MultiLabelBinarizer is used for converting a list of labels to a binary form, which is useful for multi-label classification tasks. This transformer creates binary matrices from input lists of labels, where each column represents a unique label.
Important hyperparameters include classes
(specifying all possible labels) and sparse_output
(for generating sparse matrices).
Suitable for multi-label classification problems where each instance can belong to multiple classes.
from sklearn.preprocessing import MultiLabelBinarizer
# example multi-label data
y = [[1, 2, 3], [1, 2], [2, 3], [1]]
# create MultiLabelBinarizer instance
mlb = MultiLabelBinarizer()
# fit and transform the data
binary_labels = mlb.fit_transform(y)
# inverse transform to get original labels
original_labels = mlb.inverse_transform(binary_labels)
print('Binary labels:\n', binary_labels)
print('Original labels:\n', original_labels)

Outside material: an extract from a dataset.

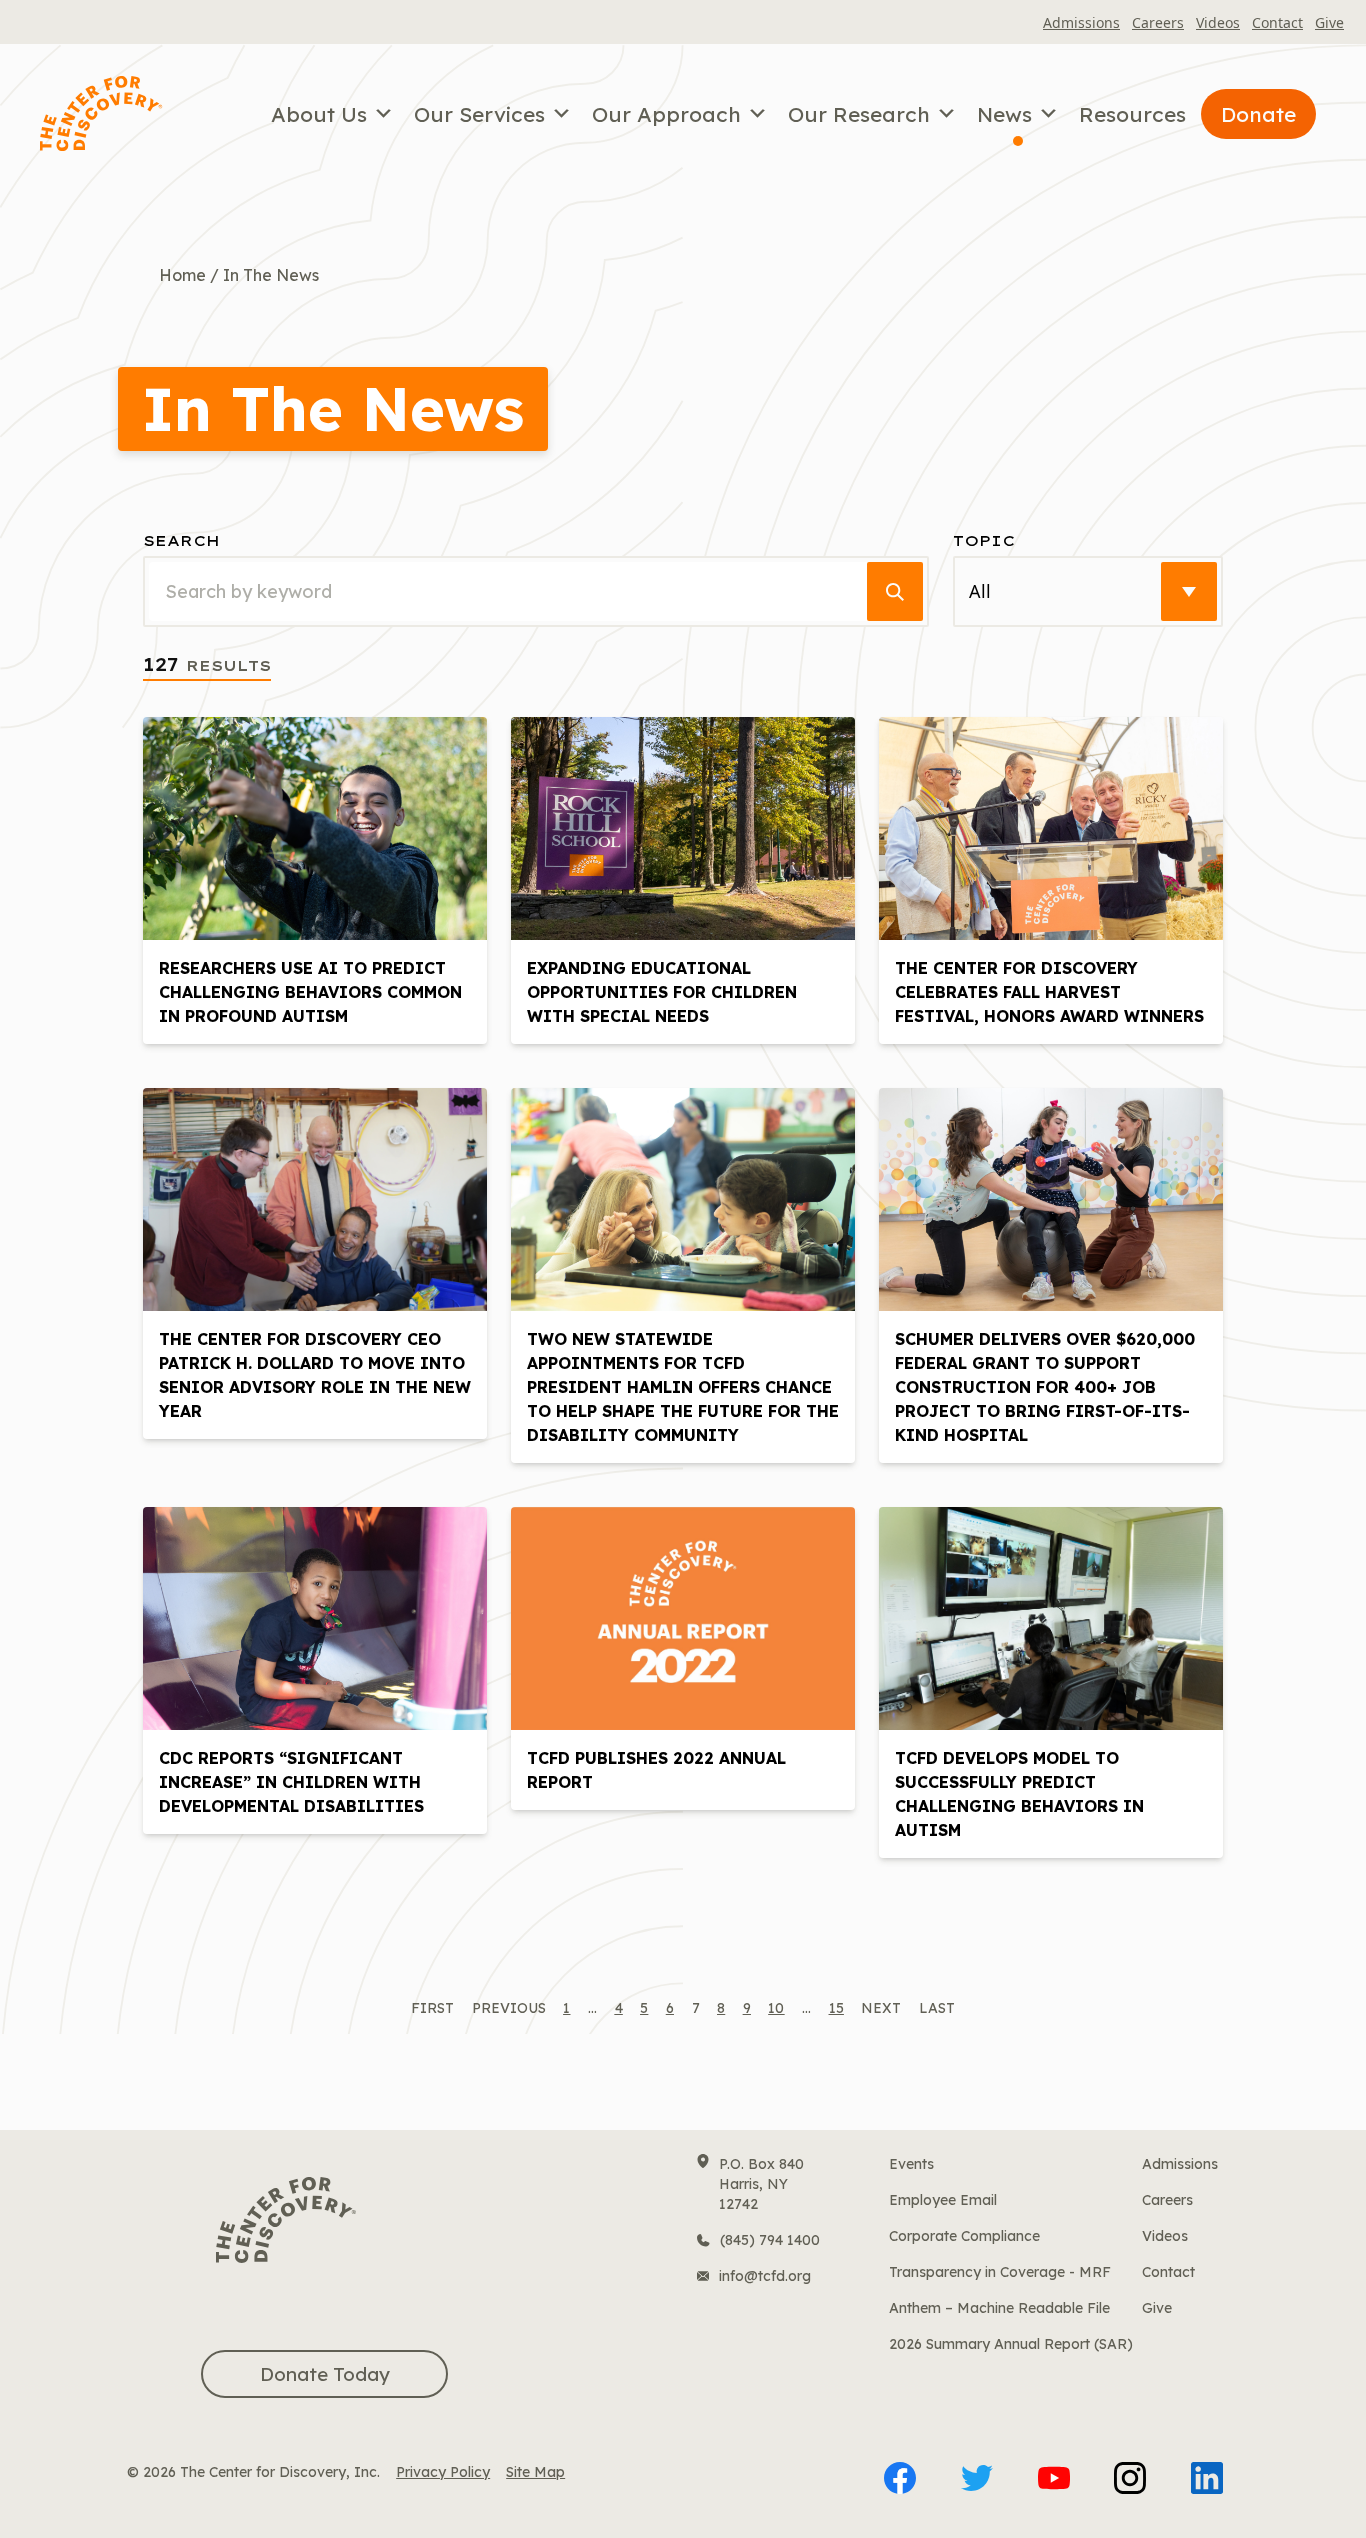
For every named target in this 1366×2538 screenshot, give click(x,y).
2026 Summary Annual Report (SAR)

Running the example gives an output like:
Binary labels:
[[1 1 1]
[1 1 0]
[0 1 1]
[1 0 0]]
Original labels:
[(1, 2, 3), (1, 2), (2, 3), (1,)]
The steps are as follows:
- A synthetic dataset is created, consisting of multi-label data where each sample has multiple labels.
- A
MultiLabelBinarizer
instance is created. - The
fit_transform()
method is used to fit the transformer to the data and transform the labels into binary form. - The
inverse_transform()
method is used to convert the binary labels back to the original label form.
This example demonstrates the usage of MultiLabelBinarizer
for encoding and decoding multi-label data, making it easier to handle such datasets in scikit-learn. The transformer simplifies the preprocessing step for multi-label classification tasks.